Strategies for this include appearing easy-going or downplaying differences based on gender

TUESDAY, Aug. 25, 2015 (HealthDay News) -- Women tend to manage their femininity so as to be considered adherent to the unspoken code of the non-gendered worker, according to research presented at the annual meeting of the American Sociological Association, held from Aug. 22 to 25 in Chicago.

Emily Jones, from the University of Kansas in Lawrence, conducted a quantitative project involving 26 senior women faculty at a large Midwestern medical center in an effort to understand their experiences.

Jones found that the majority, but not all, women experienced isolation and exclusion, sexual harassment, and/or pressures to perform the second shift. In order to negotiate their professional identities as women, they had to manage their femininity so as to be considered in line with the unspoken code of the non-gendered worker. Strategies included appearing easy-going or carefully constructing their femininity to downplay their difference based on gender. The women explained their success as based on hard work or being exceptional in a meritocracy.

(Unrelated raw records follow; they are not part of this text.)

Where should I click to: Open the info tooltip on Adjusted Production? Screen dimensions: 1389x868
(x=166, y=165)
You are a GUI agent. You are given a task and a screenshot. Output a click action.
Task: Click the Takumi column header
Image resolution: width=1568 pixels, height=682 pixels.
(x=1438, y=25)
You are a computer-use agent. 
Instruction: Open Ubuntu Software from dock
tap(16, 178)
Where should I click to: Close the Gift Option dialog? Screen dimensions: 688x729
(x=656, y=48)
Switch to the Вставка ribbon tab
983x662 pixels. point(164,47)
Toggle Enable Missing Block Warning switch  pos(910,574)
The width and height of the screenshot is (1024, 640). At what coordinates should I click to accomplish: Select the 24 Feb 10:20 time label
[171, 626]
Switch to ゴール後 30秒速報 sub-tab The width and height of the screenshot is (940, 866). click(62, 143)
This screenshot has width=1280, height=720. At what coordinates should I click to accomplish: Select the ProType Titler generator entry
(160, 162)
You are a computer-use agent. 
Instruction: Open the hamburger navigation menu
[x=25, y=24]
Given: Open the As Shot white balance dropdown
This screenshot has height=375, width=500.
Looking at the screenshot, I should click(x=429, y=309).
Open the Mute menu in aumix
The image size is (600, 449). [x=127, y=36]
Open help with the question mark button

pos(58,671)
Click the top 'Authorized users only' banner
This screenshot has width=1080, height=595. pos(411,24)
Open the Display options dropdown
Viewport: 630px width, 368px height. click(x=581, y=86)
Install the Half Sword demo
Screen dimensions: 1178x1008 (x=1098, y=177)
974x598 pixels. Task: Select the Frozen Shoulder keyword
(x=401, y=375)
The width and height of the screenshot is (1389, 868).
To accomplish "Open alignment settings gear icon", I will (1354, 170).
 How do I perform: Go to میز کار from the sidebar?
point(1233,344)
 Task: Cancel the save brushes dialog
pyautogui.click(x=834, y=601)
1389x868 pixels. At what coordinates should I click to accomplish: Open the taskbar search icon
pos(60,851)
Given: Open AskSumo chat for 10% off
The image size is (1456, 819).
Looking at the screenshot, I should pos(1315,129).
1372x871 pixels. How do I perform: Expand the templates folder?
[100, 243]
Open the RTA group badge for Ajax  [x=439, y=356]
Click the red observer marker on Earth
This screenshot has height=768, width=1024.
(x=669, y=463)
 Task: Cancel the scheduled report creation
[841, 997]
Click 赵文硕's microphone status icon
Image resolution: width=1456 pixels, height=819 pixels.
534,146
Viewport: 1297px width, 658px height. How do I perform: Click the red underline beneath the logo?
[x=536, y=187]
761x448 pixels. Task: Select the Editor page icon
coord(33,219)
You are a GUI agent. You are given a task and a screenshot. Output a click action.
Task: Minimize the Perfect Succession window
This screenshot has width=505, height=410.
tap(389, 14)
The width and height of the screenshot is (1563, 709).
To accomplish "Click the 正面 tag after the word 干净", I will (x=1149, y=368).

"Most of these women were giving two reasons for their success," Jones said in a statement. "They were talking about meritocracy and pushing aside the gender piece, which I found interesting. And then they would also talk about negotiating self and identity in this and navigating the space because they had to manage their femininity. They couldn't be too feminine, or they were weak or too girly. They couldn't be too masculine, or they would be perceived as too butch."